Aan het vaste land ligt het huis van de Ambroses vlakbij een hotel en daar logeren weer veel mensen. Soms is het lastig om te onthouden wie wie is, maar dat kan ook door mijn leeftijd komen. Vroeger had ik daar nooit last van.
Aan de hand van gesprekken met die mensen van allerlei pluimage komt Rachel tot de ontdekking dat er toch wel veel meer in de wereld is dan wat zij in de gaten had op het rustige platteland bij haar tantes.

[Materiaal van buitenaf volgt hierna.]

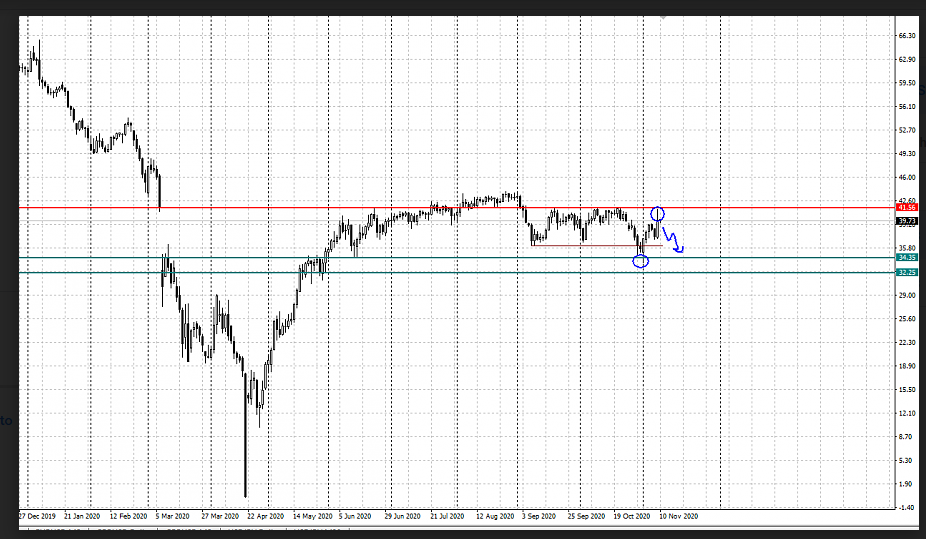
Task: Select the black 39.73 current price tag
Action: [906, 221]
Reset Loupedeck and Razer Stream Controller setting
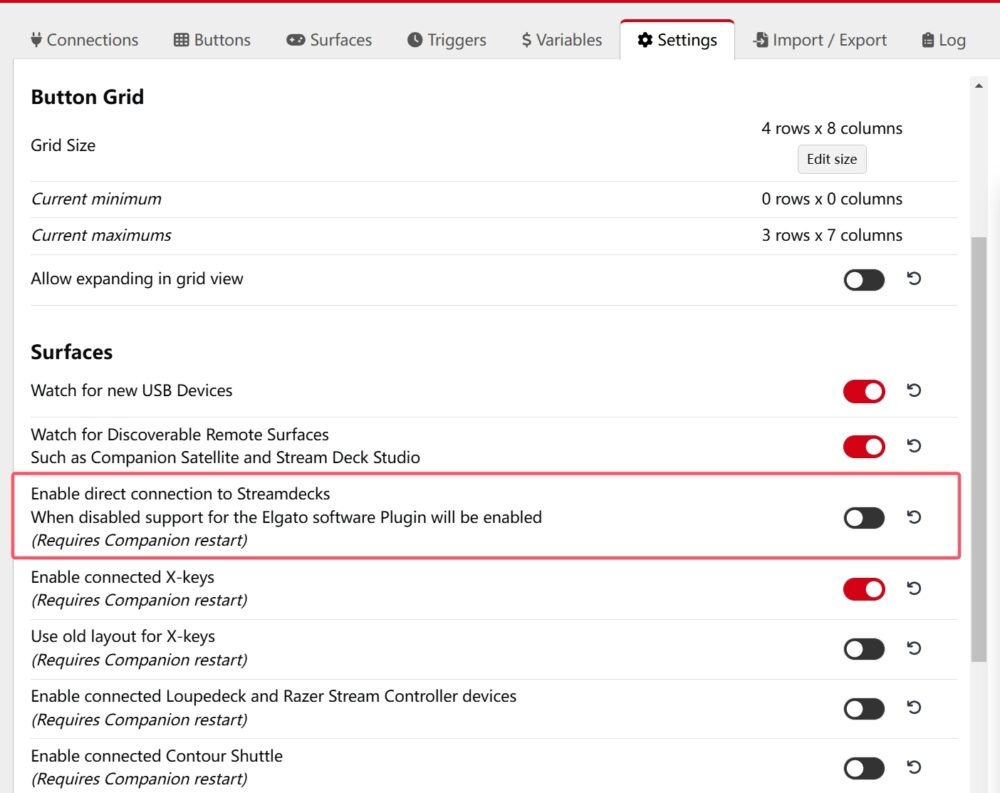Screen dimensions: 1000x793 point(913,708)
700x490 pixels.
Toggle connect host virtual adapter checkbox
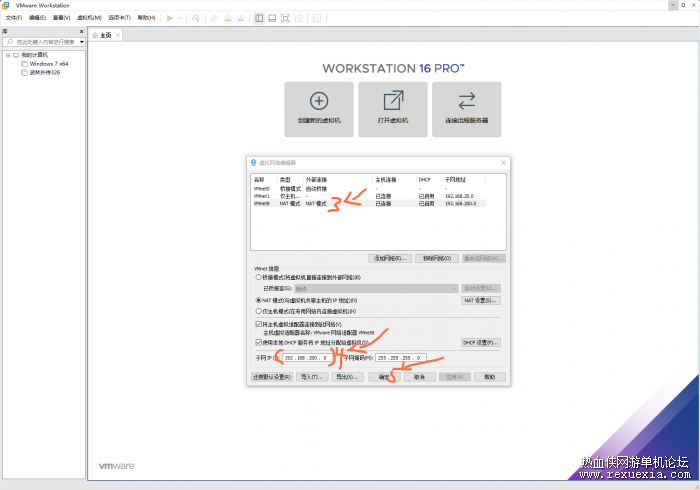pyautogui.click(x=258, y=324)
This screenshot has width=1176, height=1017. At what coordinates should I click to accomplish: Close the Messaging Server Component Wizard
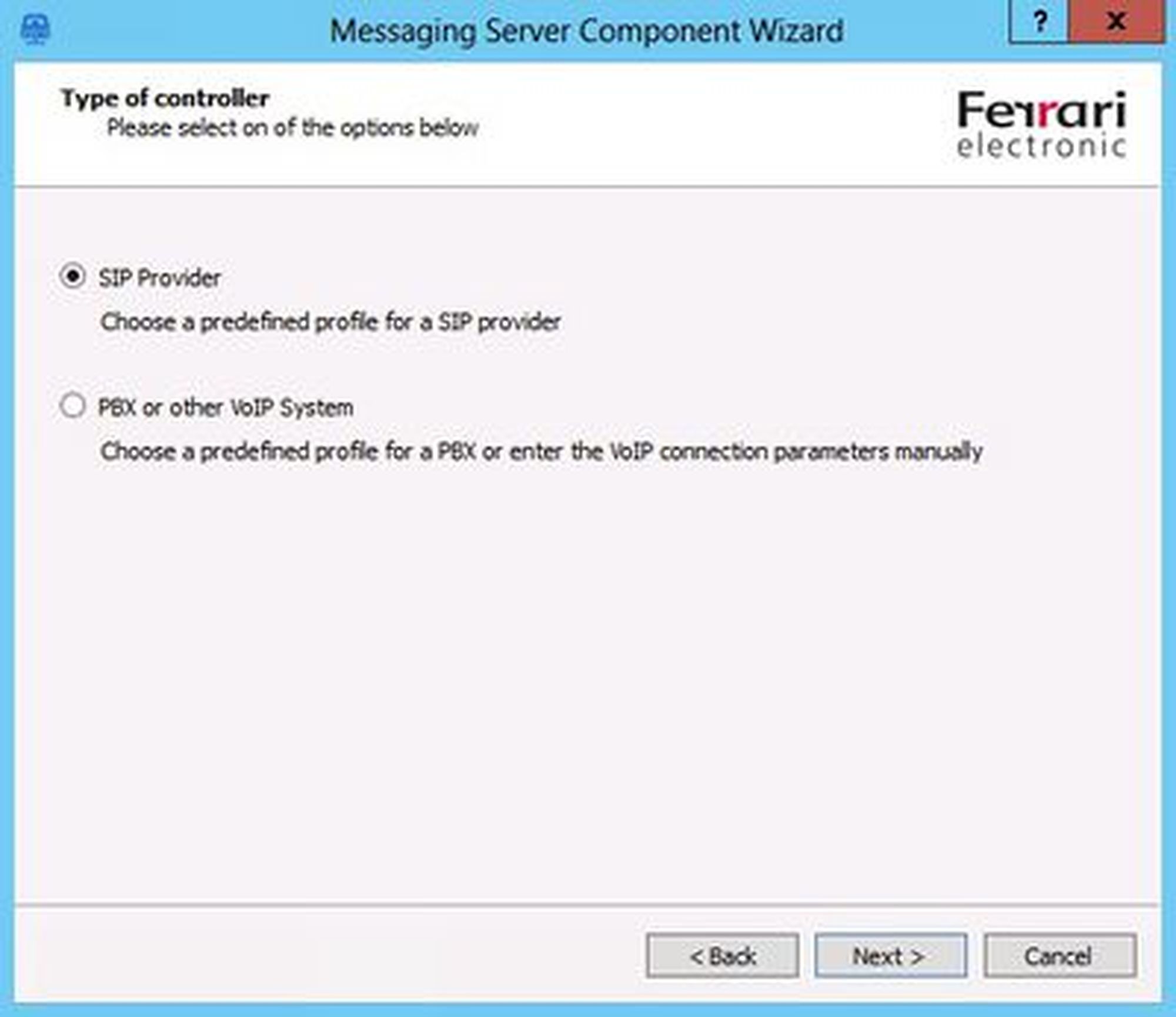tap(1115, 24)
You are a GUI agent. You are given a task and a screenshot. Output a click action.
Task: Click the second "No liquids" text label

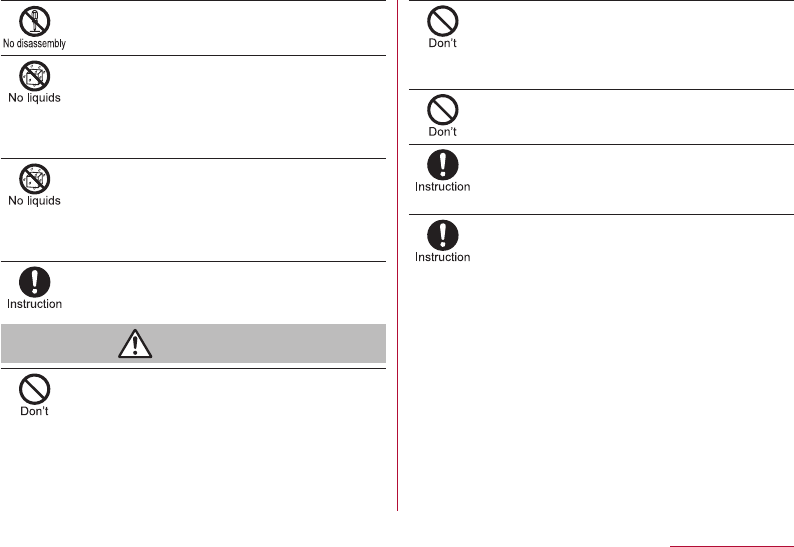coord(34,201)
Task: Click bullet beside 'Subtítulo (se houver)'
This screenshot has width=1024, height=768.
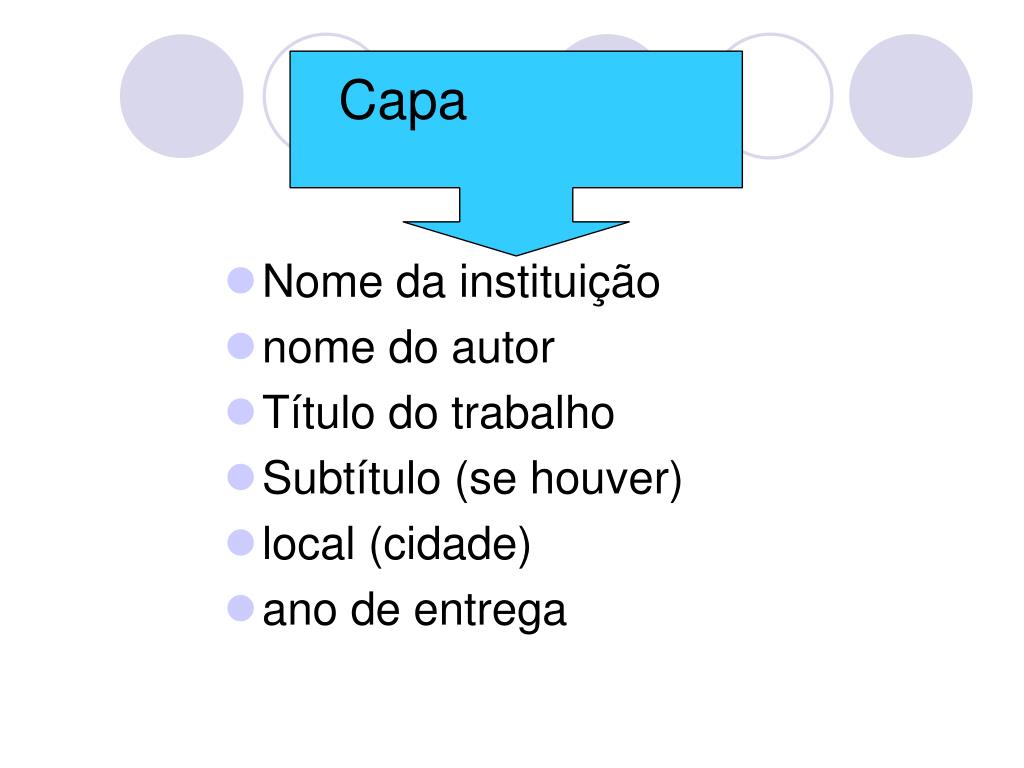Action: tap(240, 477)
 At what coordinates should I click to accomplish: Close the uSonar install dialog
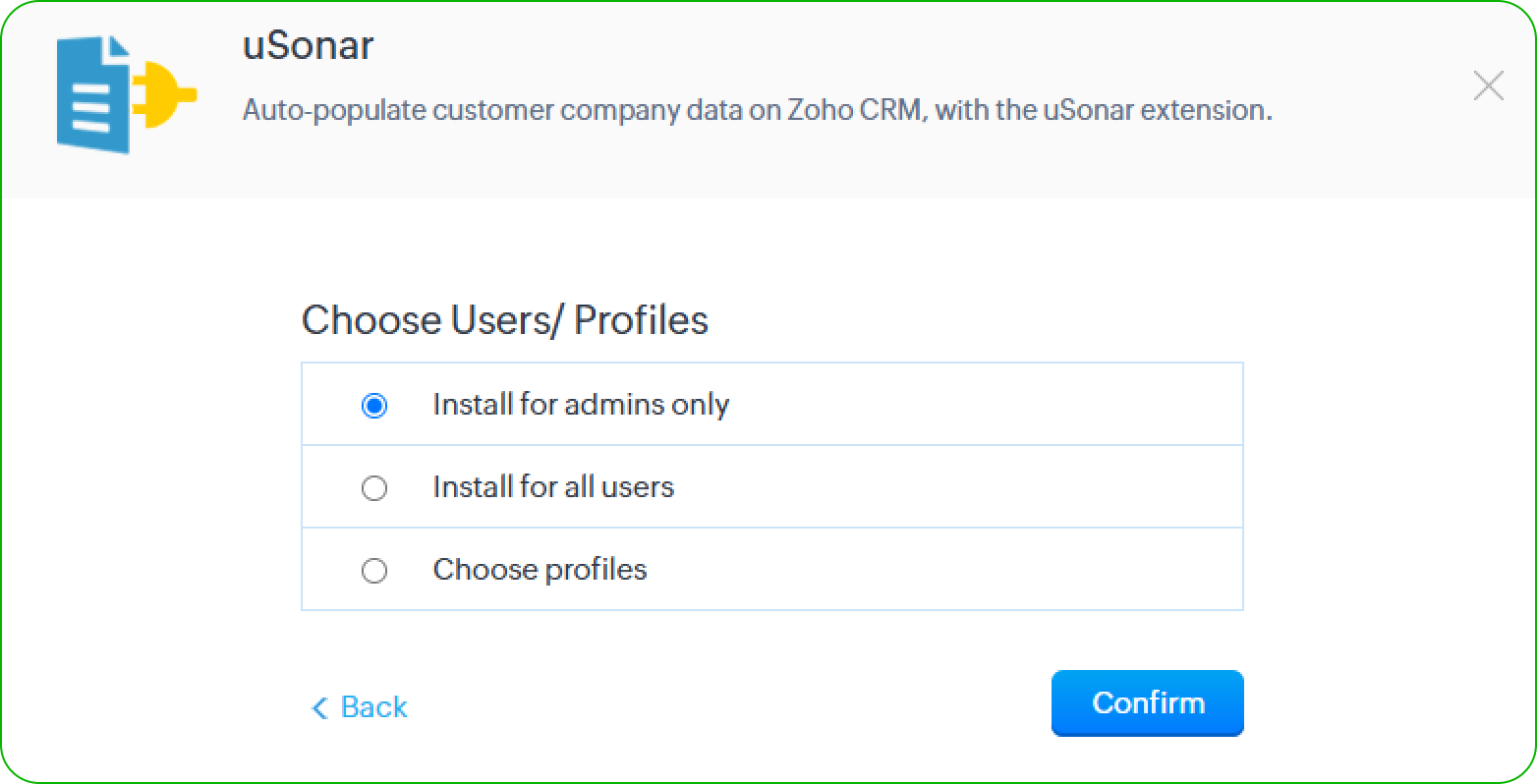coord(1489,86)
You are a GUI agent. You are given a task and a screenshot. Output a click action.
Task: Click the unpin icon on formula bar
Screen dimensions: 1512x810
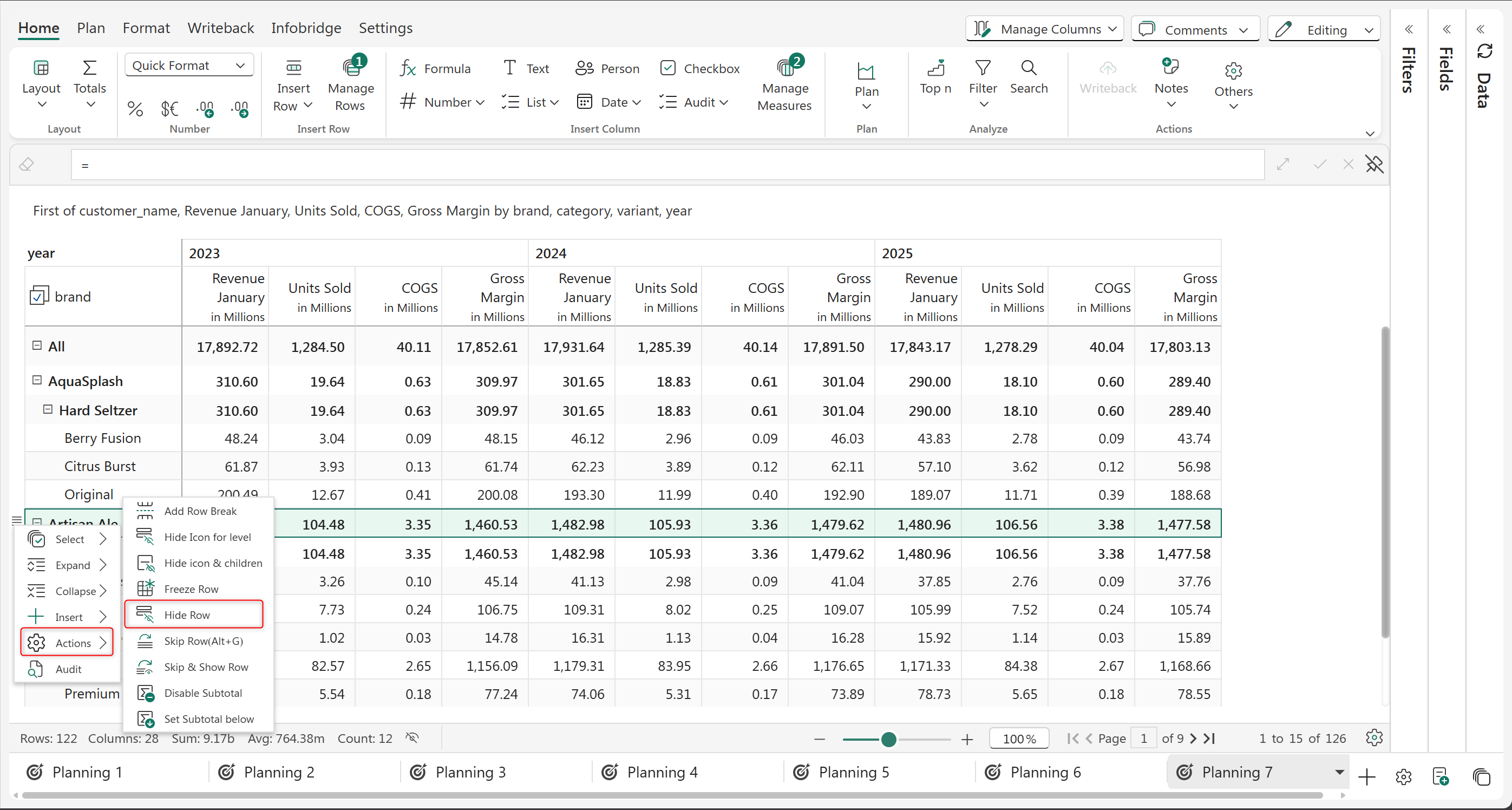pyautogui.click(x=1374, y=165)
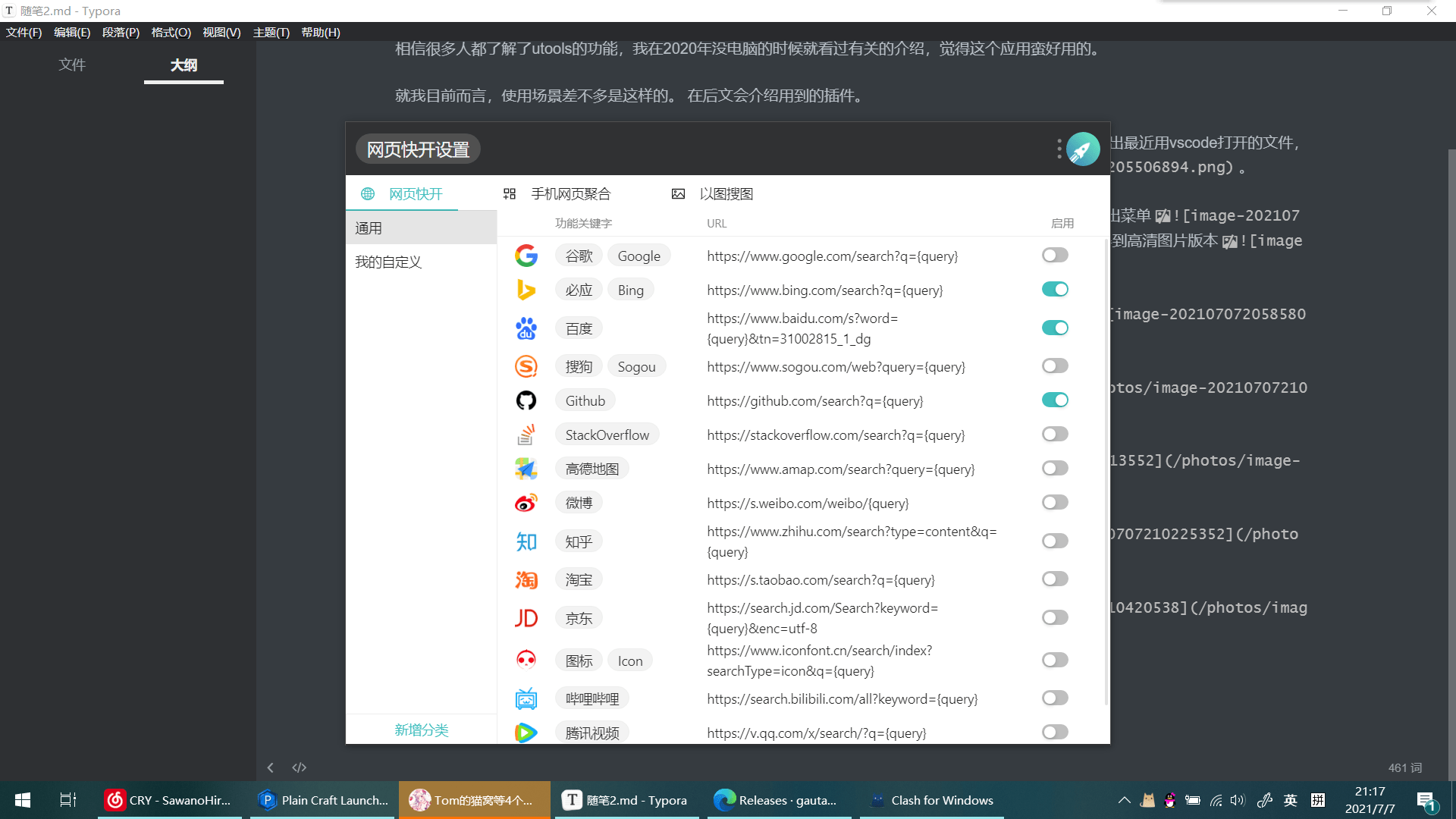Open the 格式(O) menu
This screenshot has width=1456, height=819.
[171, 33]
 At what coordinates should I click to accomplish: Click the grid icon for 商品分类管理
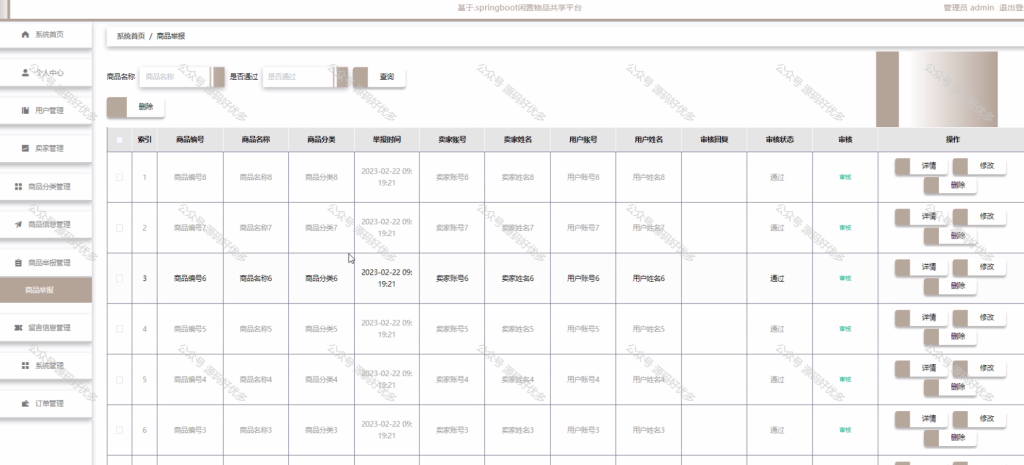click(x=18, y=187)
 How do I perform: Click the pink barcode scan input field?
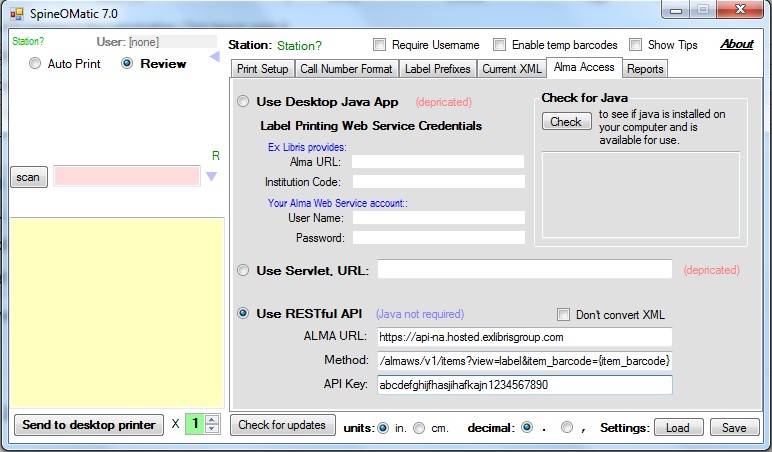pyautogui.click(x=127, y=176)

Af en toe kreeg ik de slappe lach; Woolf is een feministe en wat ze dan een mannelijk personage (Terence Hewet) in de mond weet te leggen:
‘Dat is iets wat me altijd weer verbaast’[..]‘Het respect dat vrouwen, zelfs ontwikkelde, bijzonder bekwame vrouwen, voor mannen hebben,’ ging hij door. ‘Ik geloof dat we hetzelfde soort macht over jullie uitoefenen als we over paarden uitoefenen, zoals wel gezegd wordt. Die zien ons als drie keer zo groot als we zijn, anders zouden ze ons nooit gehoorzamen. Om precies die reden lijkt het mij twijfelachtig of jullie ooit iets zullen bereiken, zelfs al krijgen jullie stemrecht.’
Gelukkig is dat in pakweg honderd jaar wel een beetje veranderd.
Ergens anders laat ze St. John Hirst, van het type Sheldon uit ‘The Big Bang’ vragen: ‘Wat is zij voor iemand? Kan ze redeneren, heeft ze gevoelens, of is ze alleen maar een soort voetenbankje?’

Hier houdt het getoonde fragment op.